Message: 4 Date: Wed, 29 Apr 2015 08:35:29 -0500 From: Matt Garman matthew.garman@gmail.com To: CentOS mailing list centos@centos.org Subject: [CentOS] nfs (or tcp or scheduler) changes between centos 5 and 6? Message-ID: CAJvUf-CyTg8ZiGq3OXRLKw7s1K2dGx1gqo_2XwOAXXQty=RHZQ@mail.gmail.com Content-Type: text/plain; charset=UTF-8
We have a "compute cluster" of about 100 machines that do a read-only NFS mount to a big NAS filer (a NetApp FAS6280). The jobs running on these boxes are analysis/simulation jobs that constantly read data off the NAS.
We recently upgraded all these machines from CentOS 5.7 to CentOS 6.5. We did a "piecemeal" upgrade, usually upgrading five or so machines at a time, every few days. We noticed improved performance on the CentOS 6 boxes. But as the number of CentOS 6 boxes increased, we actually saw performance on the CentOS 5 boxes decrease. By the time we had only a few CentOS 5 boxes left, they were performing so badly as to be effectively worthless.
What we observed in parallel to this upgrade process was that the read latency on our NetApp device skyrocketed. This in turn caused all compute jobs to actually run slower, as it seemed to move the bottleneck from the client servers' OS to the NetApp. This is somewhat counter-intuitive: CentOS 6 performs faster, but actually results in net performance loss because it creates a bottleneck on our centralized storage.
All indications are that CentOS 6 seems to be much more "aggressive" in how it does NFS reads. And likewise, CentOS 5 was very "polite", to the point that it basically got starved out by the introduction of the 6.5 boxes.
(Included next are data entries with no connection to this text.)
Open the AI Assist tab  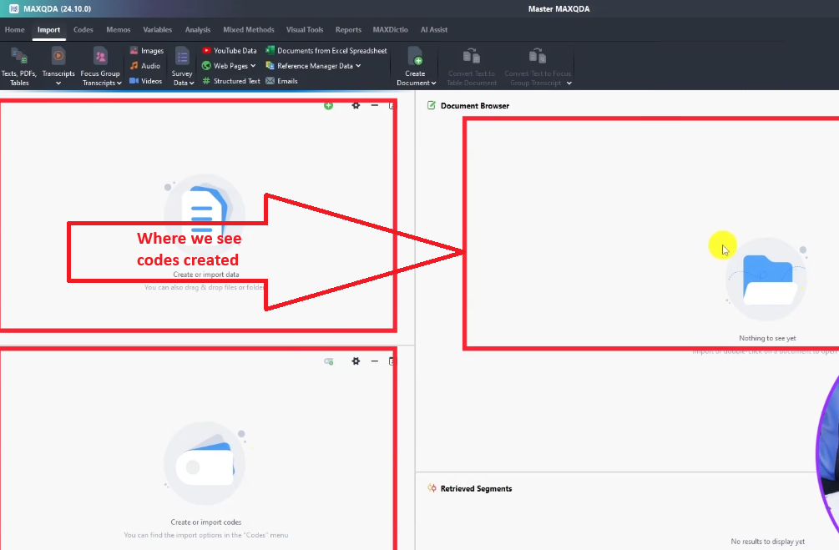[433, 30]
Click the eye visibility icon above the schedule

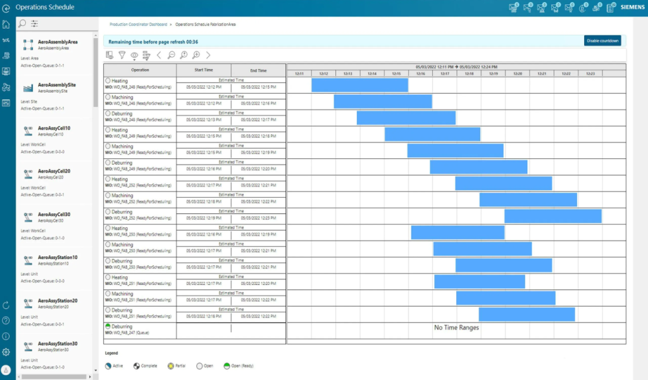(x=135, y=54)
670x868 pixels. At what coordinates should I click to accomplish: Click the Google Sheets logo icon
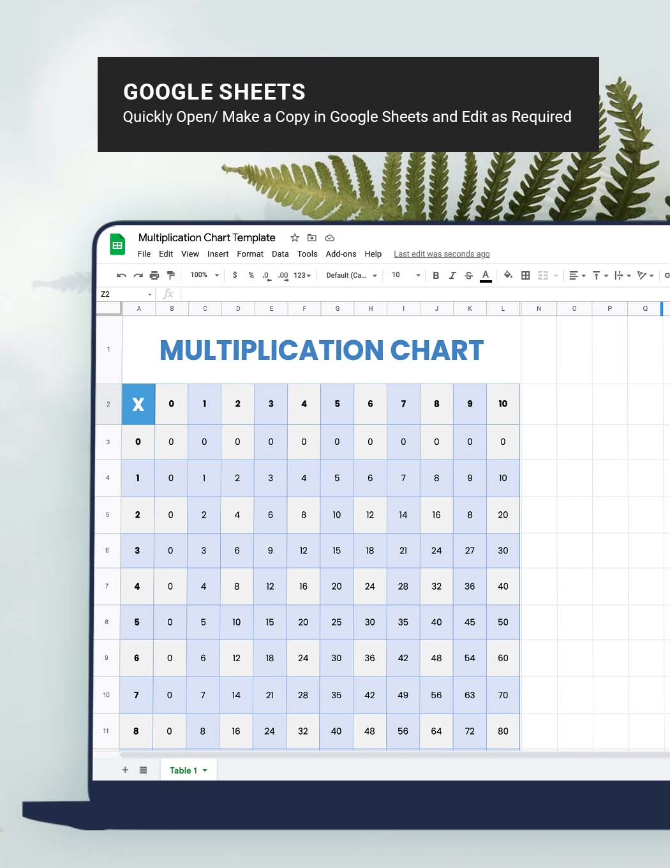coord(117,244)

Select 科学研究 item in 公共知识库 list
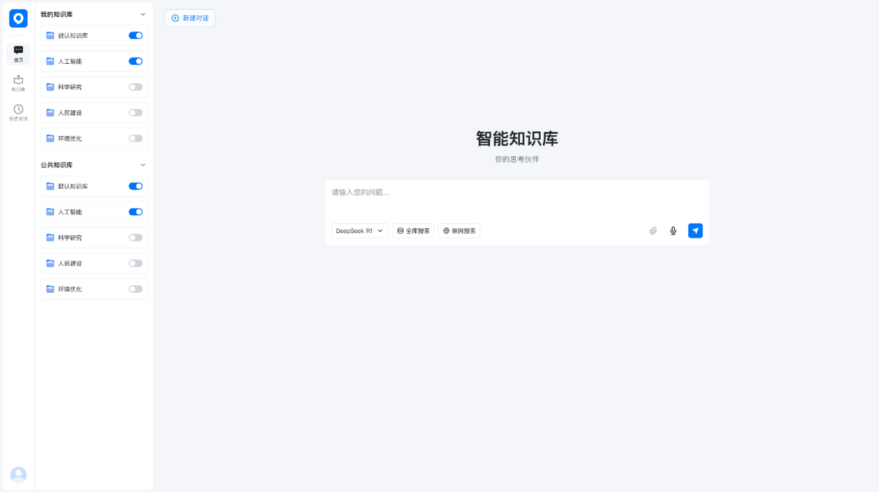click(70, 237)
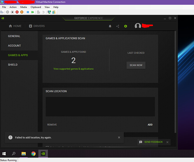194x162 pixels.
Task: Select Shield in settings sidebar
Action: point(13,65)
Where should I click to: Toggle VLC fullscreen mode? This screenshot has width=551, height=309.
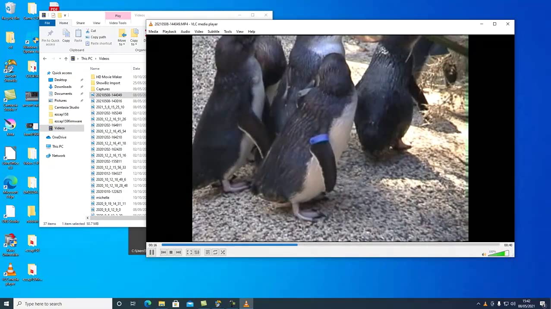[189, 253]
What I'm looking for is a "deep dive" list of changes to the NFS implementation between CentOS 5 and CentOS 6. Or maybe this is due to a change in the TCP stack? Or maybe the scheduler? We've tried a lot of sysctl tcp tunings, various nfs mount options, anything that's obviously different between 5 and 6... But so far we've been unable to find the "smoking gun" that causes the obvious behavior change between the two OS versions.
Just hoping that maybe someone else out there has seen something like this, or can point me to some detailed documentation that might clue me in on what to look for next.
Thanks!
You may want to try reducing sunrpc.tcp_max_slot_table_entries . In CentOS 5 the number of slots is fixed: sunrpc.tcp_slot_table_entries = 16 In CentOS 6, this number is dynamic with a maximum of sunrpc.tcp_max_slot_table_entries which by default has a value of 65536.
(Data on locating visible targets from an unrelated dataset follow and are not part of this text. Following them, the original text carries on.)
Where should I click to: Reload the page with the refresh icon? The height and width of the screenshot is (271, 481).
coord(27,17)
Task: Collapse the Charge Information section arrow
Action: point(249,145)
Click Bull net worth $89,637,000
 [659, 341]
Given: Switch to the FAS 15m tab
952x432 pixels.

We put that in /etc/sysconfig/modprobe.d/sunrpc.conf: options sunrpc tcp_max_slot_table_entries=128
You can't put this in /etc/sysctl.conf because the sunrpc kernel module is loaded before sysctl -p is done.
peter
On Thu, Apr 30, 2015 at 02:24:27PM +0200, Peter van Hooft wrote:
Message: 4 Date: Wed, 29 Apr 2015 08:35:29 -0500 From: Matt Garman matthew.garman@gmail.com To: CentOS mailing list centos@centos.org Subject: [CentOS] nfs (or tcp or scheduler) changes between centos 5 and 6? Message-ID: CAJvUf-CyTg8ZiGq3OXRLKw7s1K2dGx1gqo_2XwOAXXQty=RHZQ@mail.gmail.com Content-Type: text/plain; charset=UTF-8
We have a "compute cluster" of about 100 machines that do a read-only NFS mount to a big NAS filer (a NetApp FAS6280). The jobs running on these boxes are analysis/simulation jobs that constantly read data off the NAS.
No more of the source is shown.